*TASK STATEMENT*: Within the entries below, find the portion that opens with the line containing "Ver todas las viviendas (373, 2179)" and closes with the line containing "[tabpanel] (597, 2021)". Retype that portion exactly and only.

*DATA FOR ANALYSIS*:
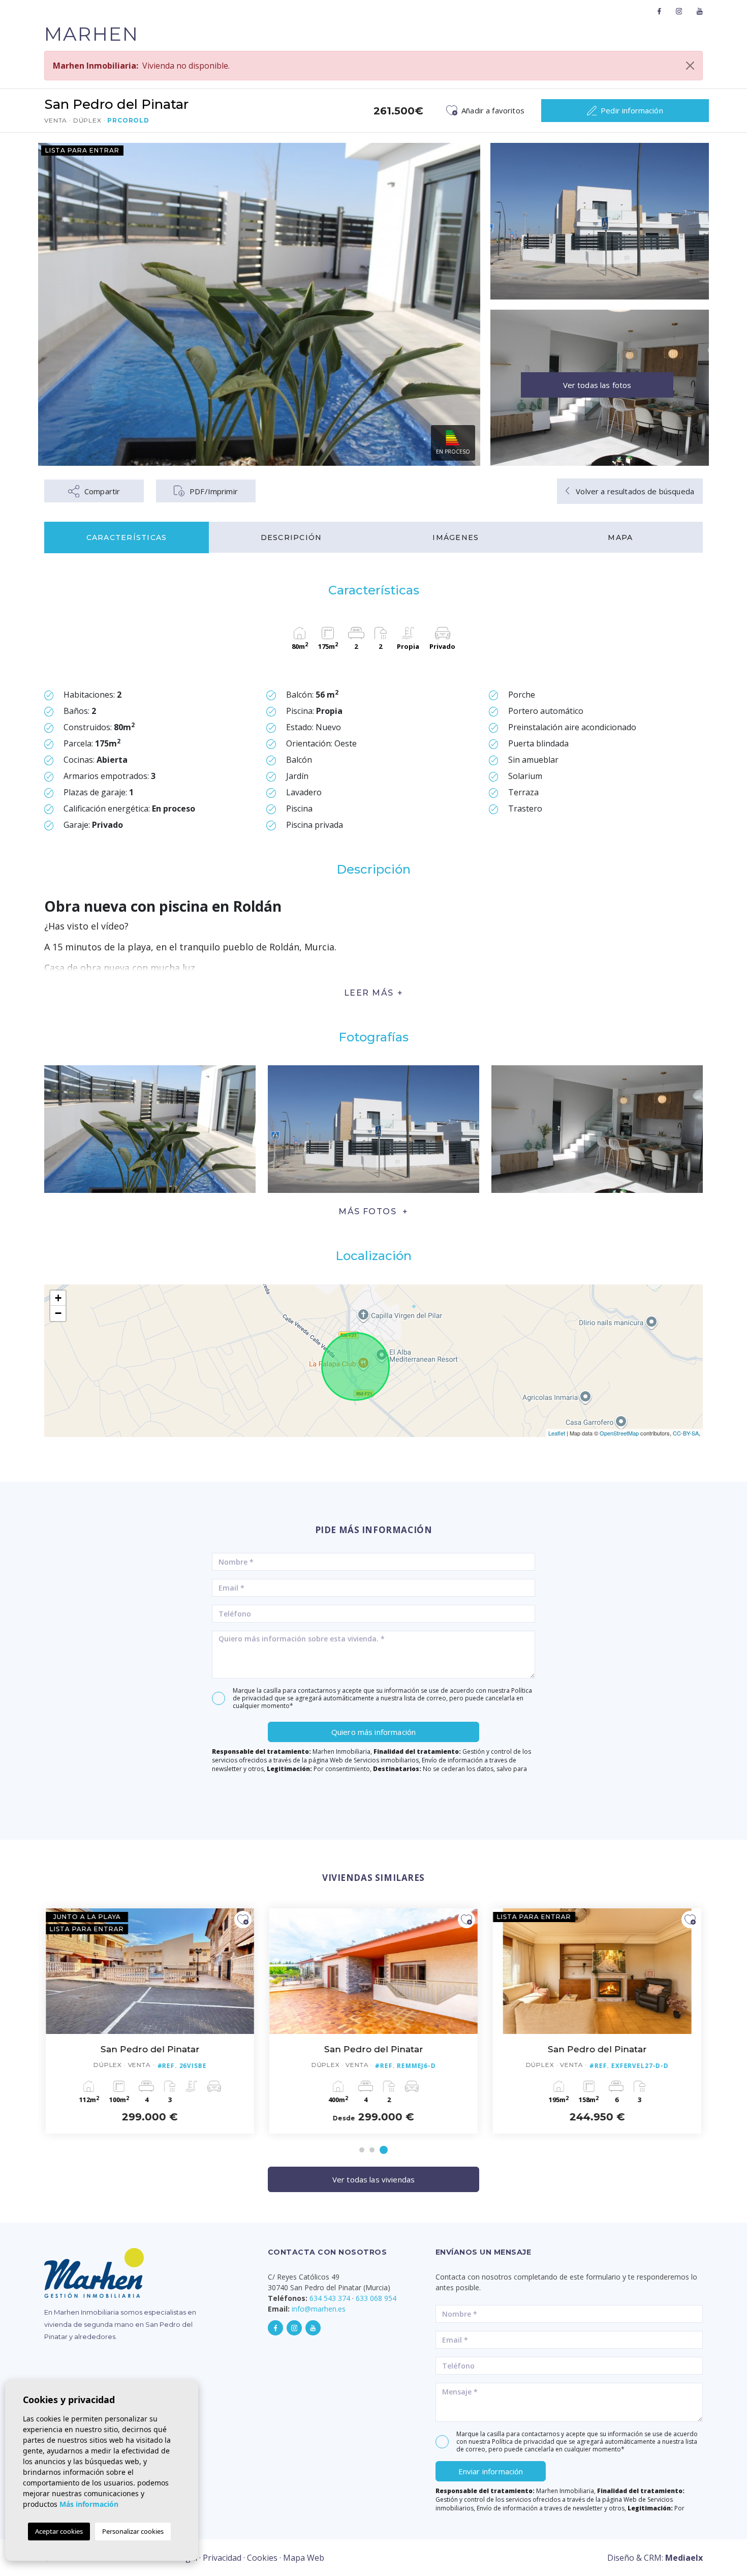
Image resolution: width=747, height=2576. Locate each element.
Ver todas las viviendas (373, 2179)
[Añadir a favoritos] (243, 1919)
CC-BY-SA (686, 1433)
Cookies (262, 2557)
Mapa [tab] (620, 537)
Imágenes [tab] (455, 537)
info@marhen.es (319, 2309)
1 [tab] (361, 2149)
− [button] (58, 1313)
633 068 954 (376, 2298)
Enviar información (490, 2471)
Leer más (369, 993)
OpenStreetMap (619, 1433)
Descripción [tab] (291, 537)
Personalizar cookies (133, 2531)
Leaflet (556, 1433)
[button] (373, 1211)
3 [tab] (384, 2150)
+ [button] (58, 1298)
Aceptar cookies (59, 2531)
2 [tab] (372, 2149)
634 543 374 (329, 2298)
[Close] (690, 65)
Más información (88, 2504)
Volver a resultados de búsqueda (634, 491)
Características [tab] (126, 537)
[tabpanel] (597, 2021)
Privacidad (222, 2557)
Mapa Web (303, 2557)
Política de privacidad (524, 2441)
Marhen (91, 33)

*EXERCISE OUTPUT*:
Ver todas las viviendas (373, 2179)
[Añadir a favoritos] (243, 1919)
CC-BY-SA (686, 1433)
Cookies (262, 2557)
Mapa [tab] (620, 537)
Imágenes [tab] (455, 537)
info@marhen.es (319, 2309)
1 [tab] (361, 2149)
− [button] (58, 1313)
633 068 954 (376, 2298)
Enviar información (490, 2471)
Leer más (369, 993)
OpenStreetMap (619, 1433)
Descripción [tab] (291, 537)
Personalizar cookies (133, 2531)
Leaflet (556, 1433)
[button] (373, 1211)
3 [tab] (384, 2150)
+ [button] (58, 1298)
Aceptar cookies (59, 2531)
2 [tab] (372, 2149)
634 543 374 (329, 2298)
[Close] (690, 65)
Más información (88, 2504)
Volver a resultados de búsqueda (634, 491)
Características [tab] (126, 537)
[tabpanel] (597, 2021)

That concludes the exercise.